What is most important? What should I start with? Where do I start?
Coding? SQL? Machine Learning? Data Structures and Algorithms? Statistics and probability?
Sometimes the necessary skills for a data scientist are described as a combination of programming, statistics, and business knowledge. One famous Venn diagram illustrates Data Science as the intersection of “Hacking Skills”, " Math and Statistics Knowledge" and “Substantive Expertise”, with Machine Learning and Traditional Research off to the side.
Any effective data scientist must have some of each of those three skills. But that doesn’t tell you what to prioritize or where to start.
The defining feature of a (good) data scientist is right there in the definition: a data scientist is a scientist, somebody who applies the scientific method.
Learning and applying the scientific method is the single most powerful way to learn and develop as a data scientist, especially because if you do it right it will also lead you naturally to what else you need to learn! Not only is it helpful by itself, it will also teach you to prioritize what you need to learn next.
Scientific Method #
So what is it?
In general, the scientific method consists of applying the following steps:
Define the problem or question.
Gather information on the problem, question and topic, informing the next step.
Define a hypothesis, a statement that if you knew it was either true or false would help you understand the problem or answer the question.
Collect evidence for and against the hypothesis, through for example an experiment, analysis, backtest or simulation.
Draw conclusions about the hypothesis using this evidence.
Restate the problem or question in light of this conclusion.

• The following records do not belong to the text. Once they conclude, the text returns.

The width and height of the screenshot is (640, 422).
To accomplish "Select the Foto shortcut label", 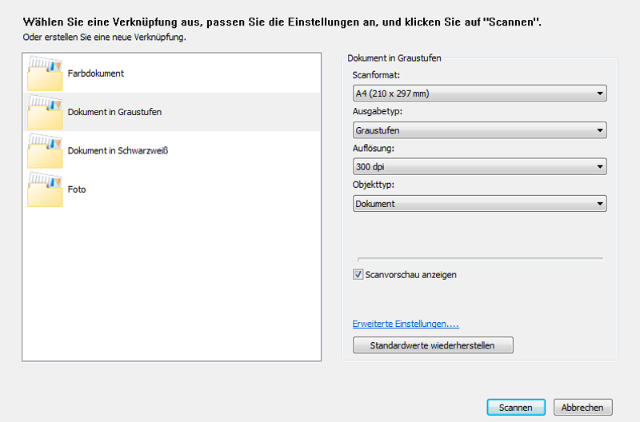I will (77, 189).
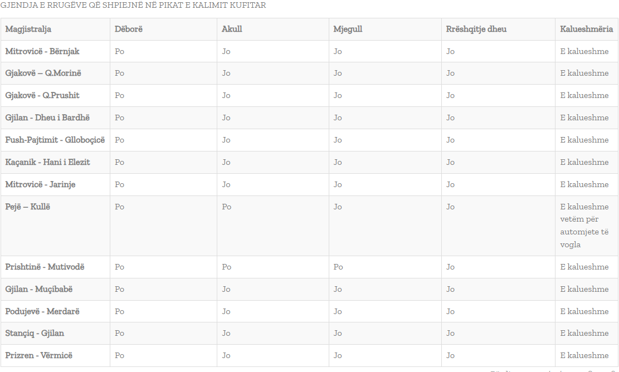The image size is (619, 372).
Task: Click Mjegull value 'Po' in Prishtinë - Mutivodë row
Action: tap(338, 267)
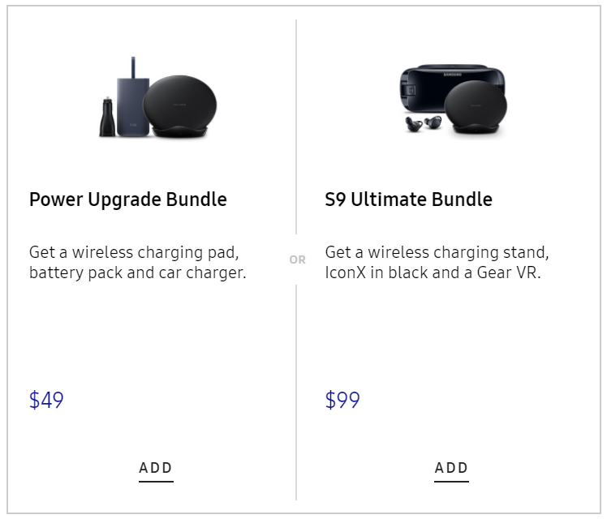Click the $99 price

pyautogui.click(x=342, y=401)
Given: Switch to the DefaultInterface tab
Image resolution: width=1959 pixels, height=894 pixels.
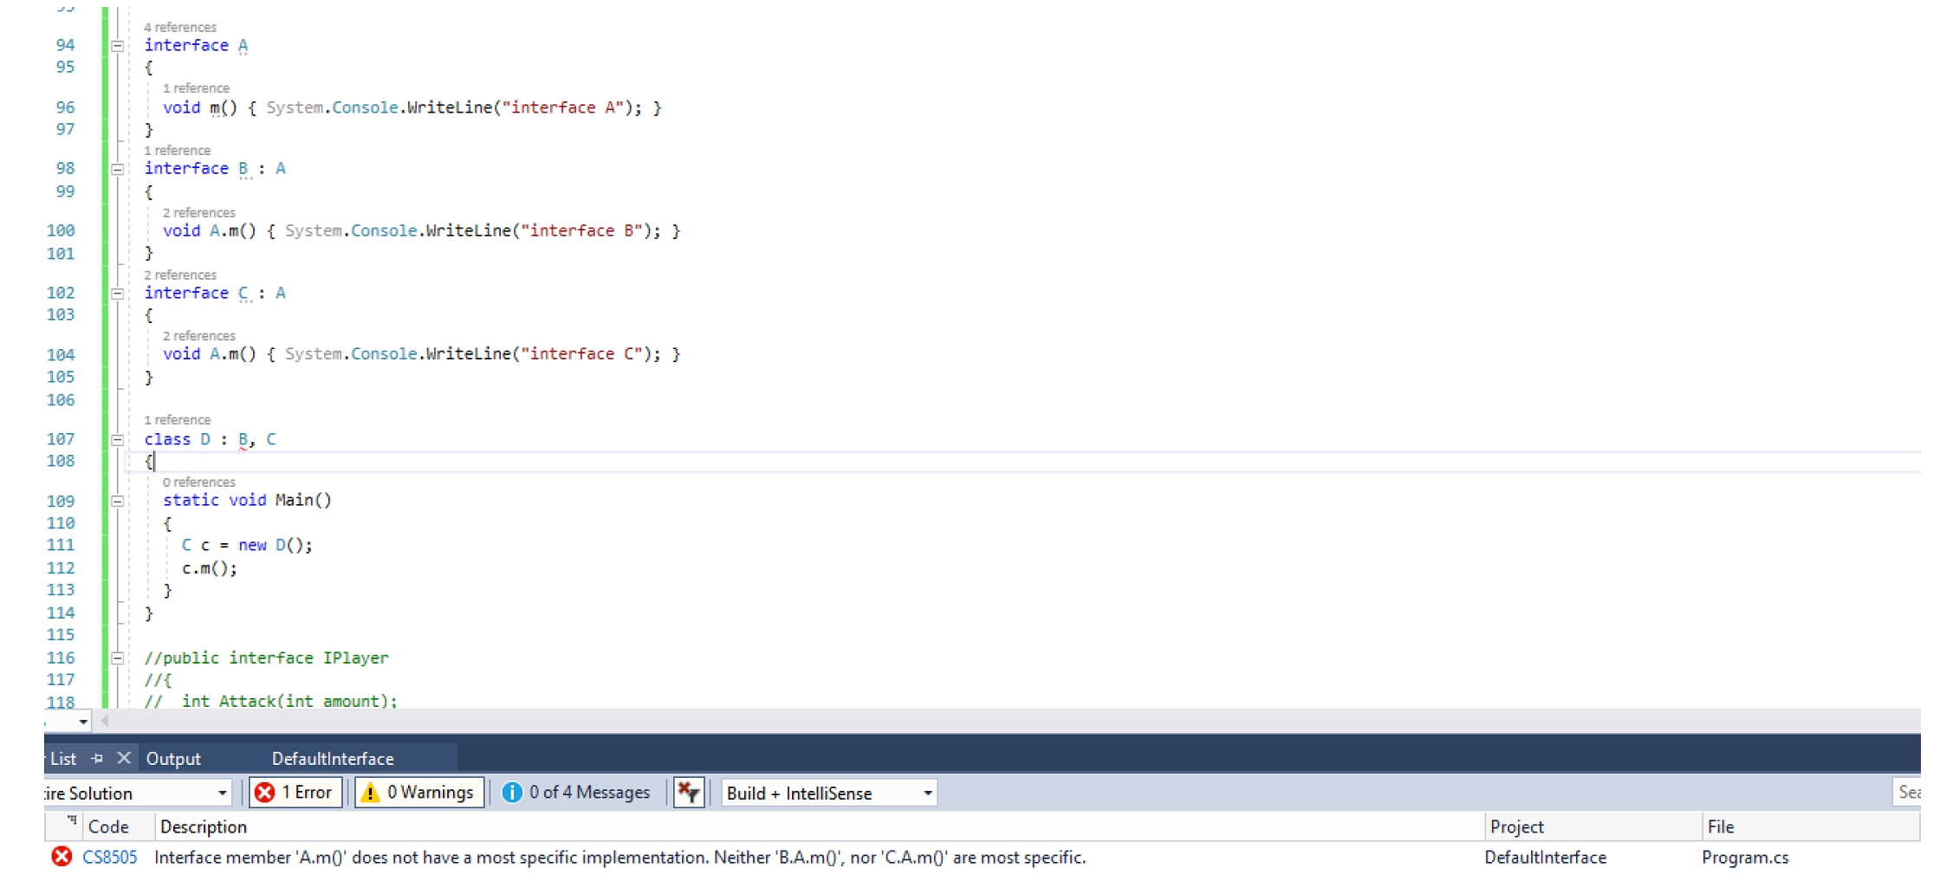Looking at the screenshot, I should [x=333, y=758].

The process is iterative, so that once you reach the conclusion and can say something useful about the problem or question, new problems and questions arise. Or, you might find that you need to revise the problem or question as you go through the steps.

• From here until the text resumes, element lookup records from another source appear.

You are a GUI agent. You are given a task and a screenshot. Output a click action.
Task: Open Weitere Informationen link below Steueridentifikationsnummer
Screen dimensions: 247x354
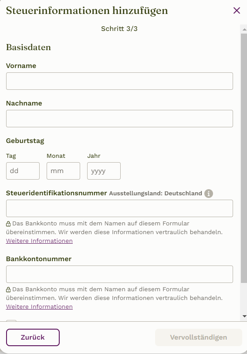pos(39,241)
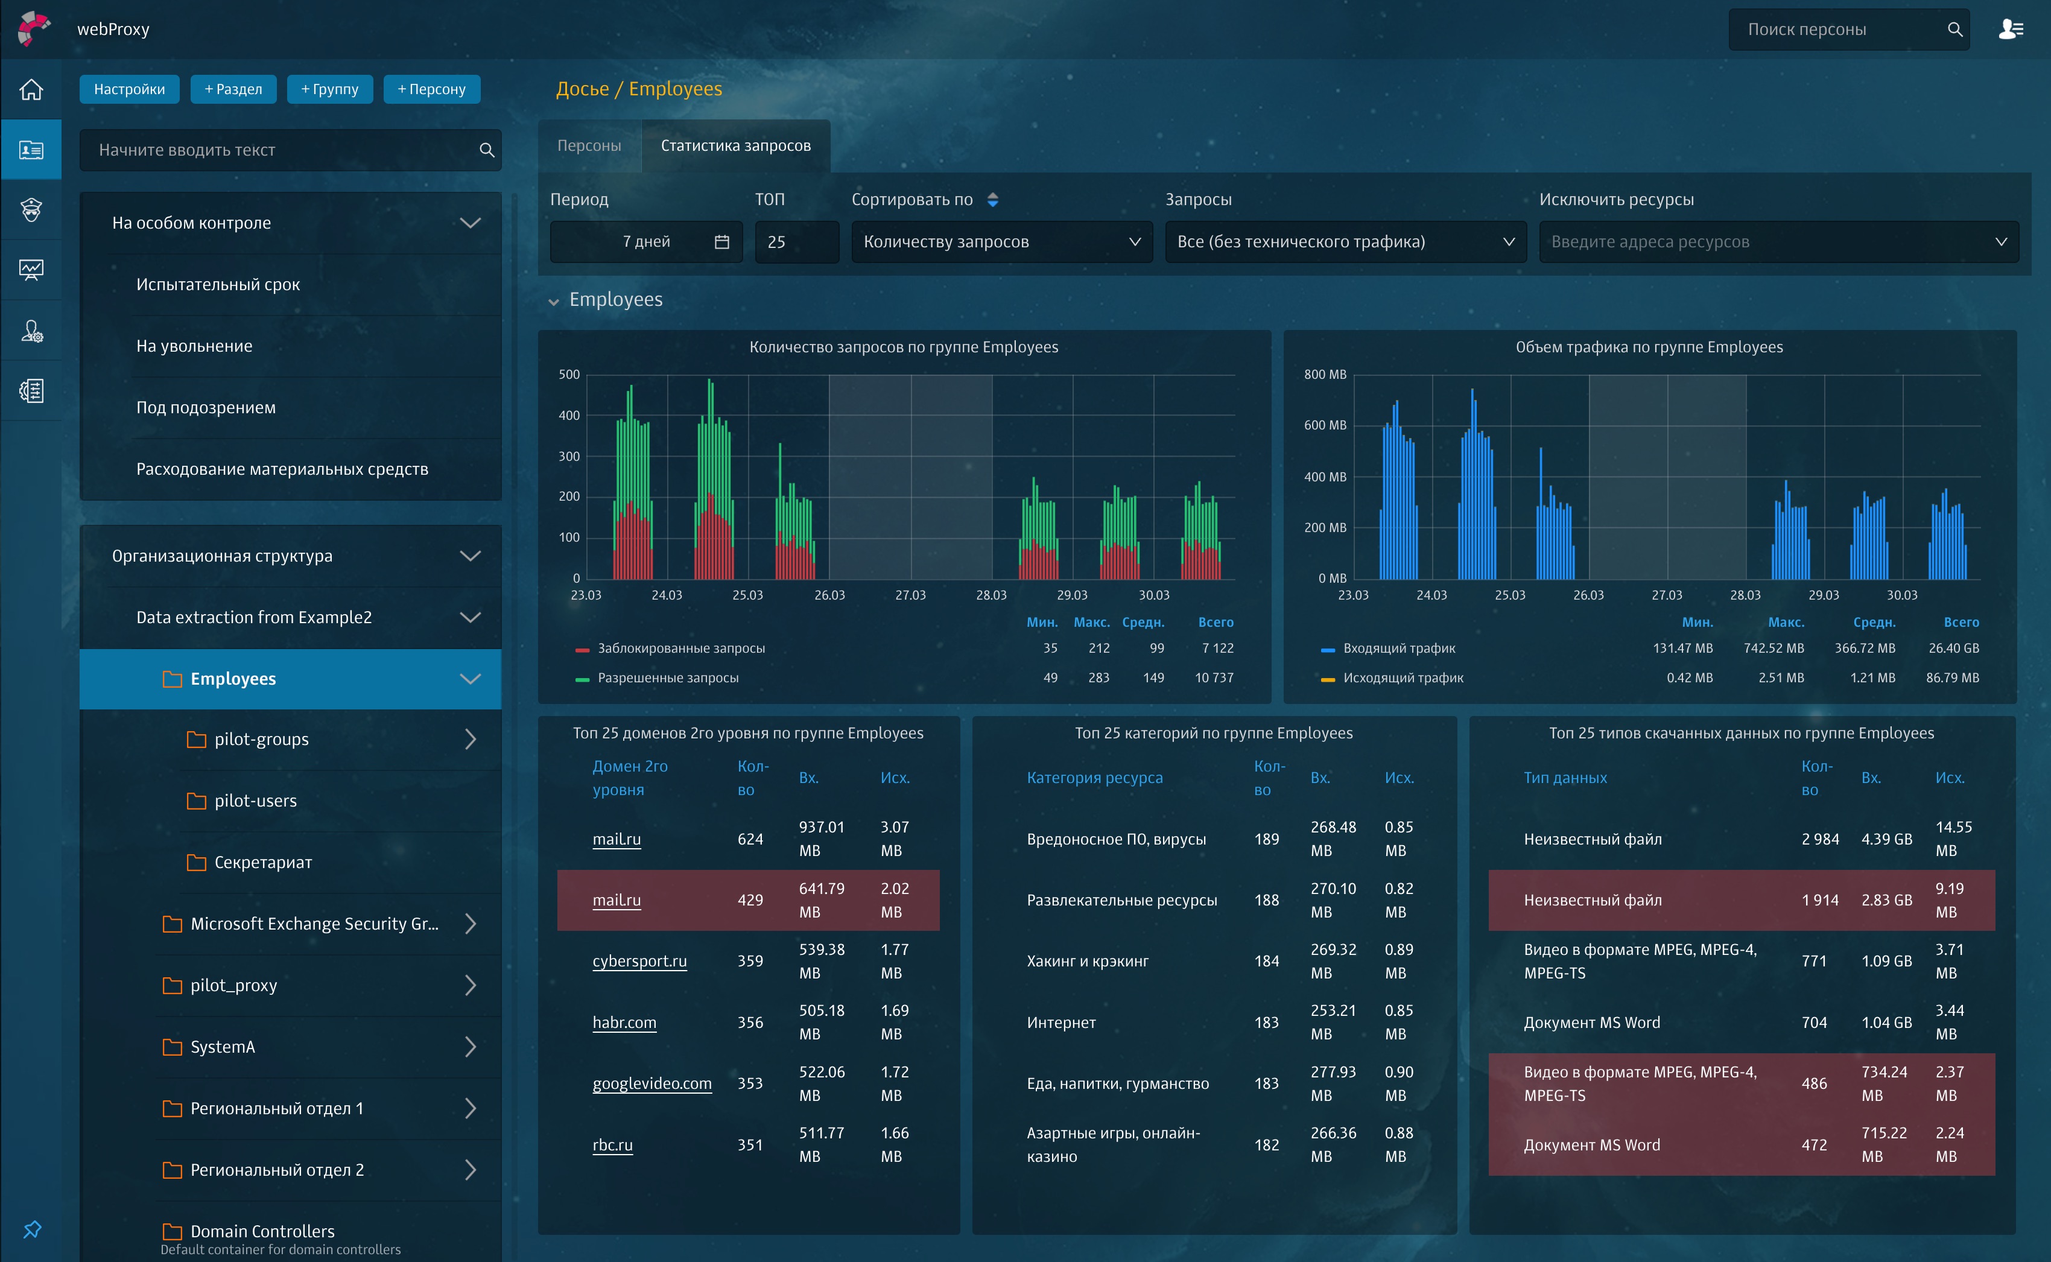Click the home icon in sidebar
Image resolution: width=2051 pixels, height=1262 pixels.
31,89
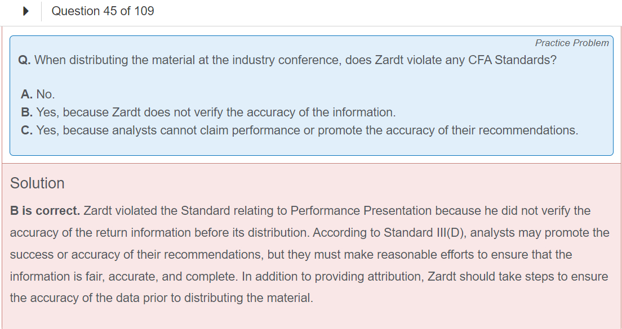The width and height of the screenshot is (622, 329).
Task: Click the bold letter "A." option marker
Action: point(26,94)
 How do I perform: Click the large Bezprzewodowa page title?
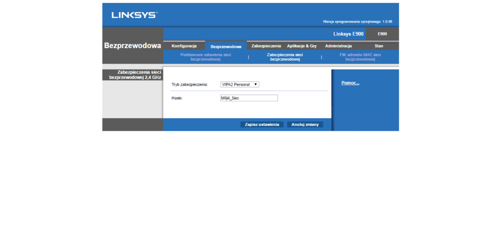[133, 46]
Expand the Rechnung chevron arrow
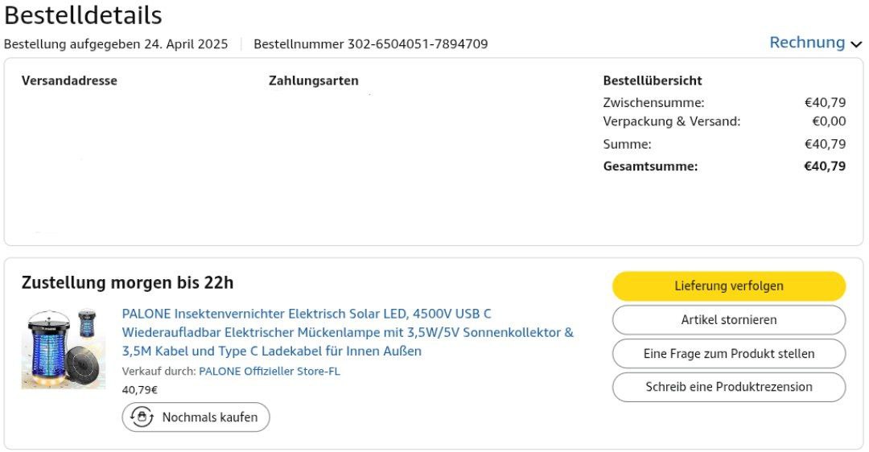The height and width of the screenshot is (452, 869). (x=855, y=44)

Now that you know what it is, how do you actually apply it?
How to do it #
There are lots of ways to learn the scientific method. You can, for example, take a course, or read a book.
But the best is to, once you have a basic understanding of the steps, practice it by applying it to your projects. You can do this by asking a series of questions. Ask these of yourself and of your stakeholders and colleagues. Take careful notes, review, and then in a separate session try to condense and hone down the answers to each. Circulate this as a project brief with the group and get feedback and buy-in.
What is the question we are trying to answer? What is the problem we are trying to solve? The answer to this becomes the problem statement.
What do we think are the answers and solutions? The answers to this becomes the hypotheses.
How can we measure if these answer the question or solve the problem? The answers to this becomes the metrics that the hypotheses are formulated in terms of.
These questions are best asked of and with stakeholders, the remaining ones are best answered by you and your colleagues. Sometimes stakeholders also know about measurement. Get feedback and buy-in on your answers to the ones above before proceeding.
How can we collect evidence for each of the hypotheses? This is where you decide what method to use, whether it is an analysis of existing data, a simulation, a backtest, an experiment, some other causal inference approach. Choose a method that, within the constraints you have, allows you to collect the most and best evidence for your hypotheses.
What does the analysis (using whatever method you decide) say? How confident or uncertain are we about these results?
What are the conclusions and what do they mean for the initial question or problem?
Challenge #
Now that you have a basic understanding of the scientific method, you can apply it to your own learning path. Ask yourself, what problem am I trying to solve? Once you have a clear definition of the problem you have, formulate hypotheses about how to solve it.
For example, “my problem is that I take too long accessing and assembling the data I need for my analyses.”, which would lead to the hypothesis “learning more SQL will make me faster at getting data”, which you can then test: does picking up some more SQL actually help you? and if it does, what is the next problem you are trying to solve?